Les jeunes ont plus accès à l’assurance premium que leurs aînés (étude Argus / Capgemini Invent)

Catastrophes naturelles, sécheresse, crise énergétique… Selon des études pour L’Argus de l’assurance et Capgemini Invent, les Français doivent désormais intégrer la protection de l’environnement dans leurs choix de consommation, assurances comprises.

Un été aux conditions climatiques extrêmes – incendies de forêt en Gironde, tempêtes dévastatrices en Corse, chaleur et sécheresse – et un automne tendu en matière d’électricité et de carburant : 2022 va sensibiliser les Français. La crise climatique est arrivée et nous allons devoir changer fondamentalement notre mode de vie pour y faire face. Les questions environnementales et sociales sont désormais une priorité pour tout le monde, et pas seulement pour quelques-uns. C’est l’une des confirmations de la deuxième étude menée par Infopro Digital Etudes pour L’Argus de l’assurance et Capgemini Invent.

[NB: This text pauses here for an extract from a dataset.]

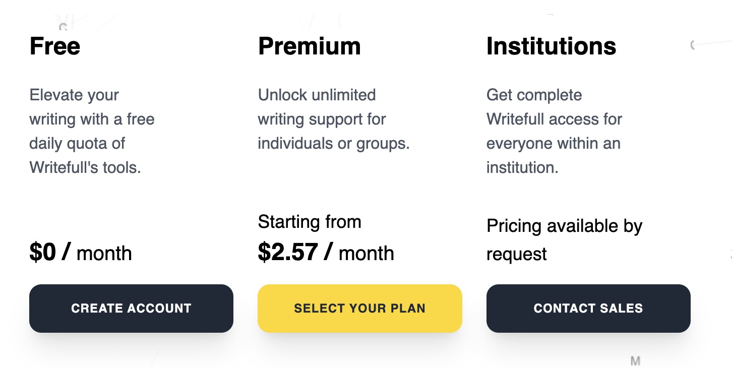Click the word 'institution.' in the description
The height and width of the screenshot is (368, 732).
(522, 167)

L’actualité française et internationale a incontestablement contribué à forger un consensus sur les réalités du changement climatique : plus de neuf répondants sur dix estiment avoir un impact positif sur les enjeux RSE (Responsabilité Sociétale des Entreprises), notamment sur les questions environnementales et sociales.

Ce changement de mentalité n’est cependant pas perceptible dans les mêmes proportions selon le type de biens et services évoqués. Qu’il s’agisse de restreindre les emballages ou d’acheter des produits bio et locaux, les sondés ont su changer leurs habitudes au cours des douze derniers mois. En revanche, en matière d’assurance, seul un sur deux avoue s’être renseigné sur les obligations environnementales de son assureur avant de conclure un contrat auto ou appartement…

Un constat à relativiser Par tranche d’âge, les jeunes se disent plus sensibles à ce sujet. En effet, pour 70 % des 18-24 ans, les obligations de l’assureur comptent dans l’acte d’achat d’assurance. Le fossé des générations s’est également creusé depuis la crise du Covid-19. En 2020, le comportement responsable de l’assureur a pesé dans la balance pour 61% des répondants. Deux ans plus tard, le chiffre tombe à 52 % (9 points), à l’exception des 18-24 ans et 25-34 ans qui résistent à 61 %.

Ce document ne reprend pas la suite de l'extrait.